- _AIM OF THE TASK_
Look below for the line containing "has height=1778, width=800." and the line containing "Repost Brad Setser's tweet"; repeat exactly those two lines and all lines between them, and nothing else.

- _Stored data entries_

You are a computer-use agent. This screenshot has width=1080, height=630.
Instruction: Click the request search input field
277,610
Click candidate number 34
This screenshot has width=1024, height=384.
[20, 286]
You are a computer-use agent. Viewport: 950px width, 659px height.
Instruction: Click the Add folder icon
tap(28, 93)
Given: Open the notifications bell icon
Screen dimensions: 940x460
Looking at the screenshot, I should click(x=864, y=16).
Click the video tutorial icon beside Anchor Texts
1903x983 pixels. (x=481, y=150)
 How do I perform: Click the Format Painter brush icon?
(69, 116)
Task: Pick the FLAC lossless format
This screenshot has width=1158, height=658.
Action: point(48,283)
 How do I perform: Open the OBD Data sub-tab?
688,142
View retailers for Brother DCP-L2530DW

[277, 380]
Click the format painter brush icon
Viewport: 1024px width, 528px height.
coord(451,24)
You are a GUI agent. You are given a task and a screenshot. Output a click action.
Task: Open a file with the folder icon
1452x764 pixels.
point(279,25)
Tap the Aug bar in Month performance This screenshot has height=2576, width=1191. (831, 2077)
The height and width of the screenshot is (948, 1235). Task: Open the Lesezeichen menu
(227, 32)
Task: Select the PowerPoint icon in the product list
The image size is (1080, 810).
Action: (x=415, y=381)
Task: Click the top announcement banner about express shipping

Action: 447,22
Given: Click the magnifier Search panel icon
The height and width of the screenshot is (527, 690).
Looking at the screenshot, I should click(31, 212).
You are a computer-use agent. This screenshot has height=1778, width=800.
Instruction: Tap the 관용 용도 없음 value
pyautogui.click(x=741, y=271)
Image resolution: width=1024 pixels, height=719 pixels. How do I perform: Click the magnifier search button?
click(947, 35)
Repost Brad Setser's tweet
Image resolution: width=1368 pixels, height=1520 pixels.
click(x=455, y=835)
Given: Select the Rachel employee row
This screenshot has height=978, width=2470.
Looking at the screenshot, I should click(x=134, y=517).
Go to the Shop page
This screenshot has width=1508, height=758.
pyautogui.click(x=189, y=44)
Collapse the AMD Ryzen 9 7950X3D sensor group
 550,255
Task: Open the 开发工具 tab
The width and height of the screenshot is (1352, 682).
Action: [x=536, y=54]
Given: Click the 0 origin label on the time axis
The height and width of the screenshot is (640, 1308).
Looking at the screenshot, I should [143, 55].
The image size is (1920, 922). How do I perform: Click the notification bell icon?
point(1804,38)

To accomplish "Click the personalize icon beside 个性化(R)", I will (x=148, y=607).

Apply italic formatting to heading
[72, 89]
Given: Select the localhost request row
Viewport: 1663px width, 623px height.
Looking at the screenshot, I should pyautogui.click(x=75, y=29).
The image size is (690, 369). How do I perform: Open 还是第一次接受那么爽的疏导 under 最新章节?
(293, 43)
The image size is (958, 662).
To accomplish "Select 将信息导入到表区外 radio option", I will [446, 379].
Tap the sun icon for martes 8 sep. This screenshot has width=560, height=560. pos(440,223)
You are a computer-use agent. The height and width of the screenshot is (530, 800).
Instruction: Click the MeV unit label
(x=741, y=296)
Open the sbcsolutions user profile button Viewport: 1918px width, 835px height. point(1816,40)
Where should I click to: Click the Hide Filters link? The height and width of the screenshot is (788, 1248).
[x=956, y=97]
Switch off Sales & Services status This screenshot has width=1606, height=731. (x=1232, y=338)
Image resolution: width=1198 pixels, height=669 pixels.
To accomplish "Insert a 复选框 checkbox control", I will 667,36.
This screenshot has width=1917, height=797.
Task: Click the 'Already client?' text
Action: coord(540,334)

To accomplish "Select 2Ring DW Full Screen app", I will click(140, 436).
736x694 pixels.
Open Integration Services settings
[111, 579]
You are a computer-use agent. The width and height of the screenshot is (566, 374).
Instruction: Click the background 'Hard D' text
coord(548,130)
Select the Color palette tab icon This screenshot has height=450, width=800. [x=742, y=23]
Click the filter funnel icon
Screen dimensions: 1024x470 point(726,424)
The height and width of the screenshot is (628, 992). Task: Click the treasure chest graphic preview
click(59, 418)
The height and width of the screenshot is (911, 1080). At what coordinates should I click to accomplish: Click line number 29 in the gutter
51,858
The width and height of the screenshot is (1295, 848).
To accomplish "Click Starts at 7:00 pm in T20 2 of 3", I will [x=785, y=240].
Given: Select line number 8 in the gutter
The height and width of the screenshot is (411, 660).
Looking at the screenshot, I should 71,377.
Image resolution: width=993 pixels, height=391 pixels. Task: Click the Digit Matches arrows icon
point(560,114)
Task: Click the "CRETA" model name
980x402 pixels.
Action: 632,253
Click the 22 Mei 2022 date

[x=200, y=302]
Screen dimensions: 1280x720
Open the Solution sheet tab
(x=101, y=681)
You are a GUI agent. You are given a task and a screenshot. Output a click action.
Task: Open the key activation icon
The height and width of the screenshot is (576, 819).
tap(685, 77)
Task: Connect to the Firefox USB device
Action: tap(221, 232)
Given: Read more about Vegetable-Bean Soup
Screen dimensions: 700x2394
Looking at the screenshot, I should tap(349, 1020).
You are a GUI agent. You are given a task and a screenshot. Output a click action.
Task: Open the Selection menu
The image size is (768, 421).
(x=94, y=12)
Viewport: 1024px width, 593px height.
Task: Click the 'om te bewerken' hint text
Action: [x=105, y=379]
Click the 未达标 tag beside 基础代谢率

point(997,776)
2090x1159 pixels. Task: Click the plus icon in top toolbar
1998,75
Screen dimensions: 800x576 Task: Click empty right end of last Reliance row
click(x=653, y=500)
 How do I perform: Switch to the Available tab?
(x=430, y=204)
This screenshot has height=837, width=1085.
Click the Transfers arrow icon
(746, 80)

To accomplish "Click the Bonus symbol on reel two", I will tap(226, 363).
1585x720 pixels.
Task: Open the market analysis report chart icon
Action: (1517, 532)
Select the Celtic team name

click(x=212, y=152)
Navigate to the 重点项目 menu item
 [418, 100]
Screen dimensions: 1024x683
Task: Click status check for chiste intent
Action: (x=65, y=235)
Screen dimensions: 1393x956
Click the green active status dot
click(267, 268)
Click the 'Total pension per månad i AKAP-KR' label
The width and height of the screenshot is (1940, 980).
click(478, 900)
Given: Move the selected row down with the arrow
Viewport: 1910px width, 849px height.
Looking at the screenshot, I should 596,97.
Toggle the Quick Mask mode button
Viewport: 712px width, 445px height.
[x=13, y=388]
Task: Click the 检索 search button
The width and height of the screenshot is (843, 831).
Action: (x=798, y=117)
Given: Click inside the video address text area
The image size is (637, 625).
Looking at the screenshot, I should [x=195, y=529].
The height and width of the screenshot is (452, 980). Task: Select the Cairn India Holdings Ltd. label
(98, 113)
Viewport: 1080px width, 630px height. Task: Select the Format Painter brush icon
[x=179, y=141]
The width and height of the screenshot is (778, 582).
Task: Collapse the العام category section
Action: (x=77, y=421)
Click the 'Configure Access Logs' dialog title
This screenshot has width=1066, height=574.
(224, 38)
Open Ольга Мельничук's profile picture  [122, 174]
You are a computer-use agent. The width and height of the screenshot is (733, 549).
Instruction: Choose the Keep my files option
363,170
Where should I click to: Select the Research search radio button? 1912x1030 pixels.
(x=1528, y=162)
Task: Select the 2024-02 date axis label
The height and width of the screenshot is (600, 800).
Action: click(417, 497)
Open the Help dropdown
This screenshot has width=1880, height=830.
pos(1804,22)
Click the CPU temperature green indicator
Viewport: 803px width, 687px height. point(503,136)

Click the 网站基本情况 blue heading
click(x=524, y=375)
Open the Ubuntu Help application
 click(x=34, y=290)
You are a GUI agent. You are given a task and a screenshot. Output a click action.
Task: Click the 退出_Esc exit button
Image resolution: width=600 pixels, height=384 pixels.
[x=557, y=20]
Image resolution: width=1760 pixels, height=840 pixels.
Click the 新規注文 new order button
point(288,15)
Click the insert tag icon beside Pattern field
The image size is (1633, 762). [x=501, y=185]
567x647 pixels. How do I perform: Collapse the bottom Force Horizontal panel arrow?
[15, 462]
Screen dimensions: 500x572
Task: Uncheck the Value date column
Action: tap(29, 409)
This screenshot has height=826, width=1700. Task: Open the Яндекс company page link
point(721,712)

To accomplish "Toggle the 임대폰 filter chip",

- _SOLUTION TO THIS PROBLEM_
You are a computer-use agent. This screenshot has height=1778, width=800.
Instruction: Tap the 관용 용도 없음 value
pyautogui.click(x=741, y=271)
Image resolution: width=1024 pixels, height=719 pixels. How do I perform: Click the magnifier search button?
click(947, 35)
Repost Brad Setser's tweet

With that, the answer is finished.